Berangkat dari penelitian dan verifikasi tersebut, berikut adalah sejumlah rekomendasi untuk ditindaklanjuti oleh Pemerintah Daerah Kota Palu :

  1. Pemerintah Daerah Kota Palu harus menuangkan permintaan maaf Walikota terhadap para korban pelanggaran HAM Peristiwa 1965/1966 secara tertulis yang bisa dijadikan sebagai dokumen resmi.
  2. Pemerintah Daerah Kota Palu harus segera menindaklanjuti “Surat Keterangan Korban” dari Komisi Nasional Hak Asasi Manusia (Komnas HAM) Republik Indonesia yang diberikan kepada para korban pelanggaran HAM Peristiwa 1965/ 1966 di Kota Palu sebagai bagian untuk memenuhi harapan terbesar korban yang menghendaki rehabilitasi nama baik. Upaya tindak lanjut yang dimaksud adalah dengan mengeluarkan “Surat Keterangan Khusus” yang secara resmi diterbitkan oleh Pemerintah Daerah Kota Palu. Dengan surat keterangan khusus tersebut para korban setidaknya akan mendapatkan “pengakuan awal” yang terlegitimasi dari lembaga negara yang berwenang dan Pemerintah Daerah sebelum Negara Republik Indonesia benar-benar bisa memberikan rehabilitasi nama baik kepada mereka.
  3. Pemerintah Daerah Kota Palu perlu untuk terus melakukan berbagai terobosan di ranah penegakkan hak asasi manusia, dan senantiasa menjadikan hak asasi manusia sebagai perspektif serta dasar pijakan dalam merumuskan berbagai kebijakan dan perencanaan pembangunan daerah.
  4. Pemerintah Daerah Kota Palu harus segera mengimplementasikan Perwali Nomor 25 Tahun 2013 untuk memberikan program pemenuhan hak asasi manusia kepada pada korban pelanggaran HAM Peristiwa 1965/1966 sebagaimana yang dimandatkan dengan mengacu pada data korban pelanggaran HAM Peristiwa 1965/1966 yang telah terverifikasi.
    • Merumuskan dan merancang program pemenuhan HAM bagi para korban secara lebih terencana, terintegrasi, dan saksama agar setiap SKPD, teruta-ma dinas-dinas dan lembaga-lembaga yang menjadi penyedia layanan, bisa menjalankan program-program pemenuhan HAM bagi para korban secara efektif, tepat sasaran, dan berkelanjutan.
    • Mengutamakan pemenuhan HAM terhadap korban langsung, terutama yang berkenaan dengan penenuhan hak di bidang kesehatan (karena para korban langsung kini sudah lanjut usia dan kondisi mereka sering sakit-sakitan), hak di bidang perumahan (agar di masa tuanya mereka memiliki tempat tinggal yang lebih layak), dan hak di bidang ekonomi, yang di antaranya bisa dalam bentuk bantuan modal usaha (selain bisa membantu meningkatkan taraf hidup dan perekonomian keluarga, bantuan modal usaha ini pun bisa ditujukan untuk mengisi aktivitas para korban di masa tua mereka sebagai bagian dari proses pemulihan trauma).

________________

SOAL SINGKAT A —
Tuliskan ulang dengan persis semua isi potongan teks tentang rekomendasi untuk Pemerintah Daerah Kota Palu, mulai dari "Berangkat dari penelitian" sampai ke "sebagai dokumen resmi.".
SOAL SINGKAT B —
Ringkas potongan teks tentang rekomendasi untuk Pemerintah Daerah Kota Palu dalam dua kalimat.
Kerjakan hanya berdasarkan potongan teks di atas.

DATA YANG DIBERIKAN —
________________

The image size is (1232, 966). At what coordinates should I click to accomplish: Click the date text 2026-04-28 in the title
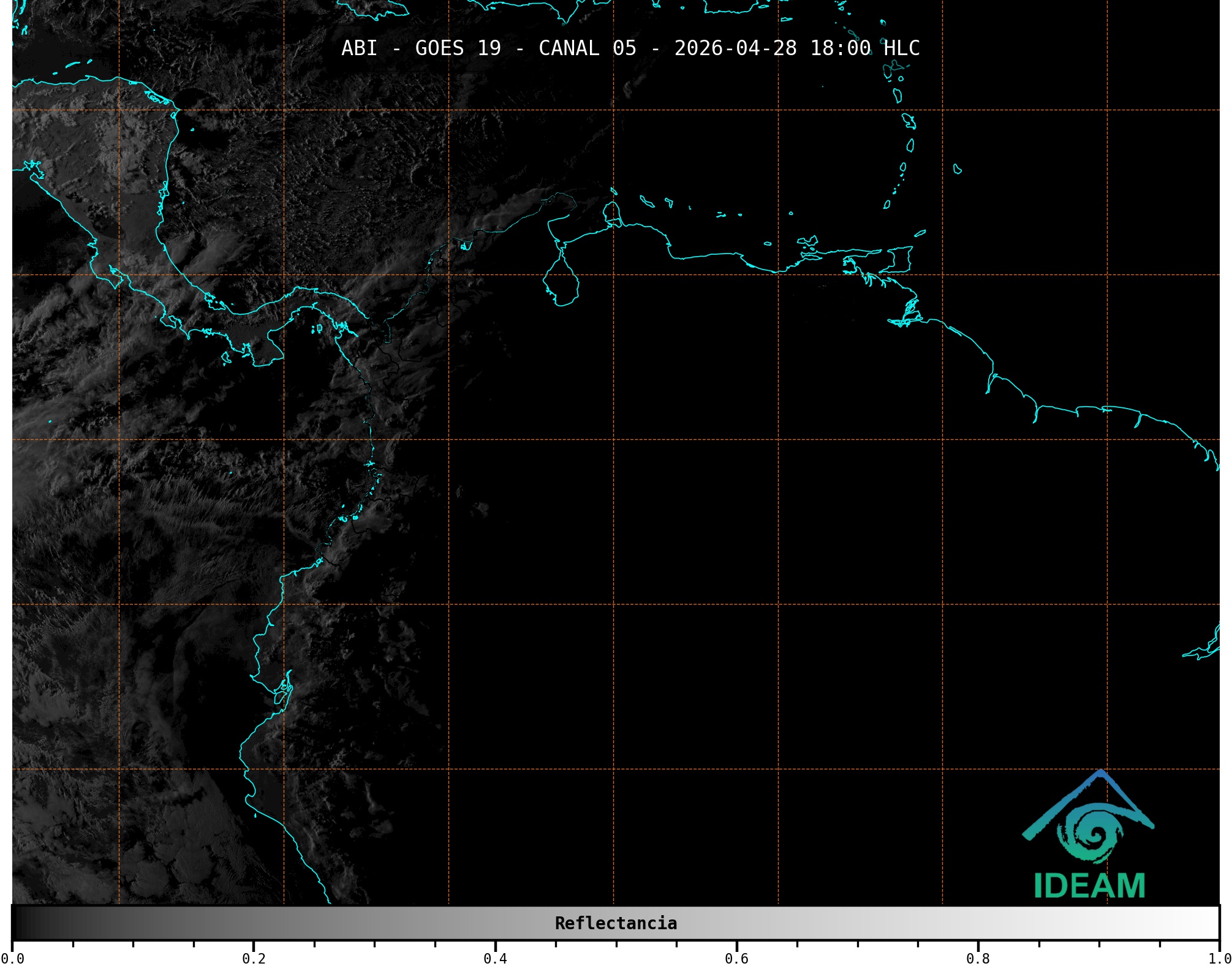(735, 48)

________________

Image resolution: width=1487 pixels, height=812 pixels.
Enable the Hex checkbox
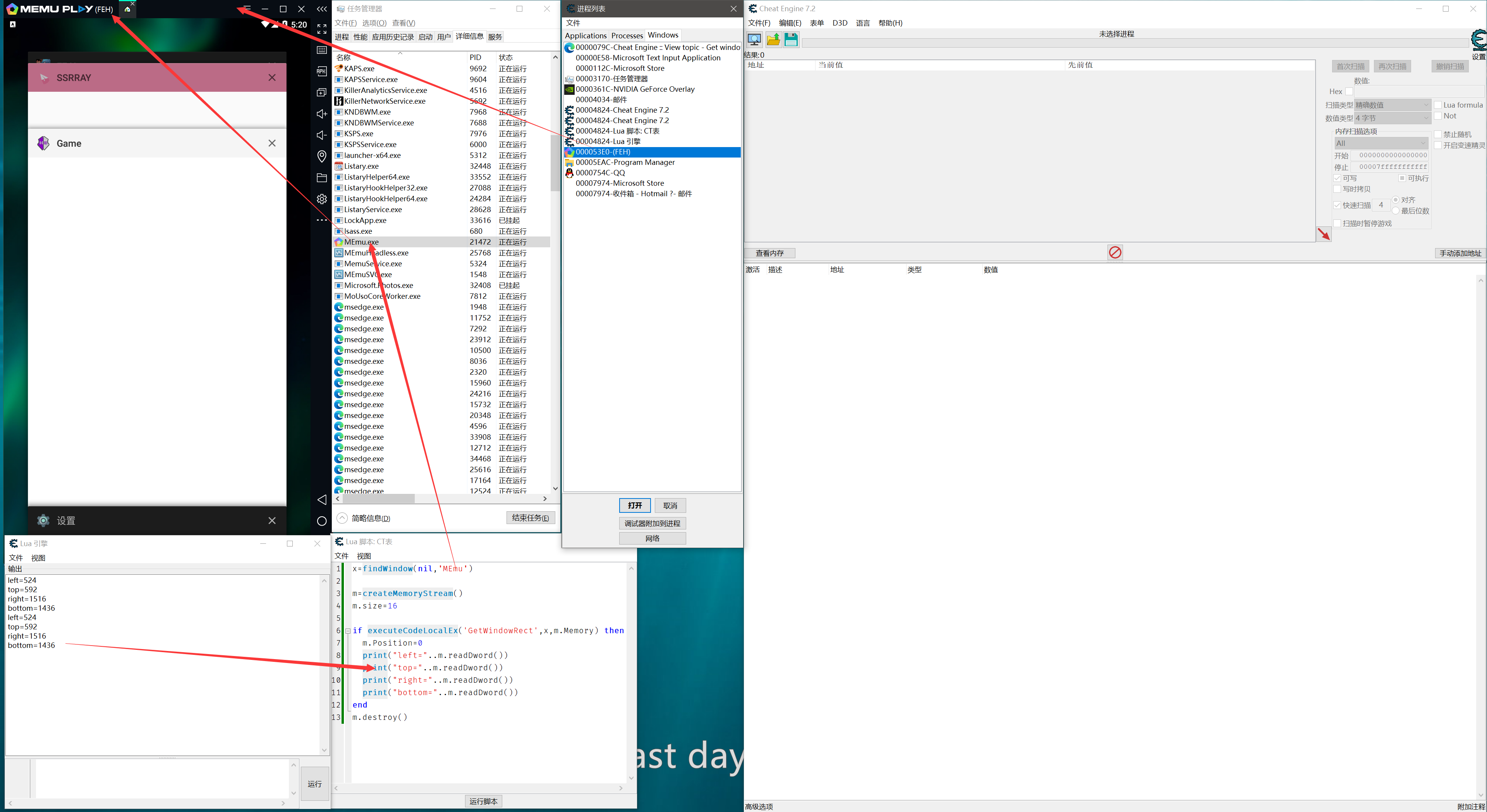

________________

JAWABAN YANG DIHARAPKAN A —
Berangkat dari penelitian dan verifikasi tersebut, berikut adalah sejumlah rekomendasi untuk ditindaklanjuti oleh Pemerintah Daerah Kota Palu :

  1. Pemerintah Daerah Kota Palu harus menuangkan permintaan maaf Walikota terhadap para korban pelanggaran HAM Peristiwa 1965/1966 secara tertulis yang bisa dijadikan sebagai dokumen resmi.

JAWABAN YANG DIHARAPKAN B —
Pemerintah Daerah Kota Palu direkomendasikan untuk menuangkan permintaan maaf Walikota kepada korban pelanggaran HAM Peristiwa 1965/1966 secara tertulis dan menindaklanjuti "Surat Keterangan Korban" dari Komnas HAM dengan menerbitkan "Surat Keterangan Khusus". Pemerintah juga diminta menjadikan hak asasi manusia dasar dalam menyusun kebijakan serta segera menjalankan Perwali Nomor 25 Tahun 2013, dengan mendahulukan hak korban langsung di bidang kesehatan, perumahan, dan ekonomi.